[Man]: “I heard you quit your job?”
Isaac: “Yeah, a real self-destructive impulse. You know, I want
to write a book, so I, so I … Has anybody read that
nazis are going to march in New Jersey, you know? I
read this in the newspaper, we should go down there, get
some guys together, you know, get some bricks and
baseball bats and really explain things to them.”
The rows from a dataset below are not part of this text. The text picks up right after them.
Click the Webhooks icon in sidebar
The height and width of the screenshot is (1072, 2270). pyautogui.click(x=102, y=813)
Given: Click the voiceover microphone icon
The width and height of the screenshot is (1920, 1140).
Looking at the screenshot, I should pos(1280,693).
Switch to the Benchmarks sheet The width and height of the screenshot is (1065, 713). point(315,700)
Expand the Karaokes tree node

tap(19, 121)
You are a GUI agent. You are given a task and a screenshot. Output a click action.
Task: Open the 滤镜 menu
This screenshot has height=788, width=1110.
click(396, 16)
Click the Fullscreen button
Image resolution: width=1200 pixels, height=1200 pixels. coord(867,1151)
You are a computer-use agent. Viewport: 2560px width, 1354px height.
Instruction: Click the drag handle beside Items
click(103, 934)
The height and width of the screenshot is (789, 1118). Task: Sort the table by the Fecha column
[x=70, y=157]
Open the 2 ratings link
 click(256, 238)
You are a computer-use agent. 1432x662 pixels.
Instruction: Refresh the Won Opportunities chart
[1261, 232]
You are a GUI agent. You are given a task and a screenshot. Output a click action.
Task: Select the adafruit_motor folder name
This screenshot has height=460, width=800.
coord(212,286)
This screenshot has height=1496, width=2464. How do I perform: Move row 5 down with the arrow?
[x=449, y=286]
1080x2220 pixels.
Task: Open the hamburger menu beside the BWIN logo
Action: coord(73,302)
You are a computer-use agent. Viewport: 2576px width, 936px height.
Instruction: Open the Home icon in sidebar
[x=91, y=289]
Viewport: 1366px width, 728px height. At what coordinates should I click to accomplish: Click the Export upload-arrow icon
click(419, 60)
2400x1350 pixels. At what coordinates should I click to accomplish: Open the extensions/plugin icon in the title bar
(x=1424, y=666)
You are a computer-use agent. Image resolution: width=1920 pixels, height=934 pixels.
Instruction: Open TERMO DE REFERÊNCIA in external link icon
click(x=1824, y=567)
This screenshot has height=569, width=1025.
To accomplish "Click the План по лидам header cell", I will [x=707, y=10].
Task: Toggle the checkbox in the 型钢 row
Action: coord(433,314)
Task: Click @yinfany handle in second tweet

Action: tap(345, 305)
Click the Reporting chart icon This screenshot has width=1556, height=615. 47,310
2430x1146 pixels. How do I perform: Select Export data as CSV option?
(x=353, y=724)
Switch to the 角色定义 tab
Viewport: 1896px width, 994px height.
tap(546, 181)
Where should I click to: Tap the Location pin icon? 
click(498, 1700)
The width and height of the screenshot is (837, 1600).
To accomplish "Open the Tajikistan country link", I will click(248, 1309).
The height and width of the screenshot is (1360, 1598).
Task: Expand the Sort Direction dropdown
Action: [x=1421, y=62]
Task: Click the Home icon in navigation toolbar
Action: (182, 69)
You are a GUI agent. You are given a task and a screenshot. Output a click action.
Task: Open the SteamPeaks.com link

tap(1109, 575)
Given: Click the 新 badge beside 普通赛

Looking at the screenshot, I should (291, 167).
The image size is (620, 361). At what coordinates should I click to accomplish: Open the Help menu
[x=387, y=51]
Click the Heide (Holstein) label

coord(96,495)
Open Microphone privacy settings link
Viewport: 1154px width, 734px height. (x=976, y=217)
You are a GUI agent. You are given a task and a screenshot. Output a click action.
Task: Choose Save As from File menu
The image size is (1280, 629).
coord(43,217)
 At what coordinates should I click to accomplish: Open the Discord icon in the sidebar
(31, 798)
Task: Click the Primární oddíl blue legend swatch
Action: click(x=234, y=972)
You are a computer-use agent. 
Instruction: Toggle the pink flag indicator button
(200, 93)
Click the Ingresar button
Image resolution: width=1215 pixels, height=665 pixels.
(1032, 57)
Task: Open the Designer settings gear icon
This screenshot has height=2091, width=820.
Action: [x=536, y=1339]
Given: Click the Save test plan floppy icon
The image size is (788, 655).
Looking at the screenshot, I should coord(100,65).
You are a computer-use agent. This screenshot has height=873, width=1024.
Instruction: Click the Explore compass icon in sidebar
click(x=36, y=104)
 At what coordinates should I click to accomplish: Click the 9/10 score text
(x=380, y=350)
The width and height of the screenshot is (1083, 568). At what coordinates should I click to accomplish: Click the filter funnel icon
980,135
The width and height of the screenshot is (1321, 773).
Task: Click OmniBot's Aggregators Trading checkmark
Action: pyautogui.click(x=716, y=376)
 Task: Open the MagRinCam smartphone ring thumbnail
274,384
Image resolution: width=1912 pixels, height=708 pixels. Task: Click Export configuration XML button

[Man]: “There was this devastating satirical piece on that on the op-ed
page of the Times. It is devastating.”
Isaac: “Well, well, a satirical piece in the Times is one thing, but
bricks and baseball bats really gets right to the
point.”
[Woman]: “Oh, but really biting satire is always better than physical
force.”
Isaac: “No, physical force is always better with nazis. Cos
it’s hard to satirize a guy with shiny boots.”
[Woman]: “Well, you get emotional, I know…”
Dennis: “Excuse me, we were talking about orgasms.”
Mary: “Oh no, no, please, give me a break. I’m from Philadelphia, we
never talk about things like that in public.”
Isaac: “Yeah, you said that the other day, I didn’t know what
the hell it meant then either.”
Dennis: “I’m just about to direct a film, of my own script, and the
premise is this guy screws so great …”
Isaac: “… screws so great?”
Dennis: “… screws so great that when he brings a woman to orgasm she’s
so fulfilled that she dies. Right, now this one,
excuse me, finds this hostile.”
Mary: “God, it’s worst than hostile, it’s aggressive-homicidal.
You have to forgive Dennis, he’s Harvard direct from
Beverley Hills. It’s Theodore Reich with a touch of
Charles Manson.”
[Younger Woman]: “I finally had an orgasm and my doctor told me
it was the wrong kind.”
Isaac: “Did you had the wrong kind, really? I never had the wrong
kind, never. My worst one was right on the money.”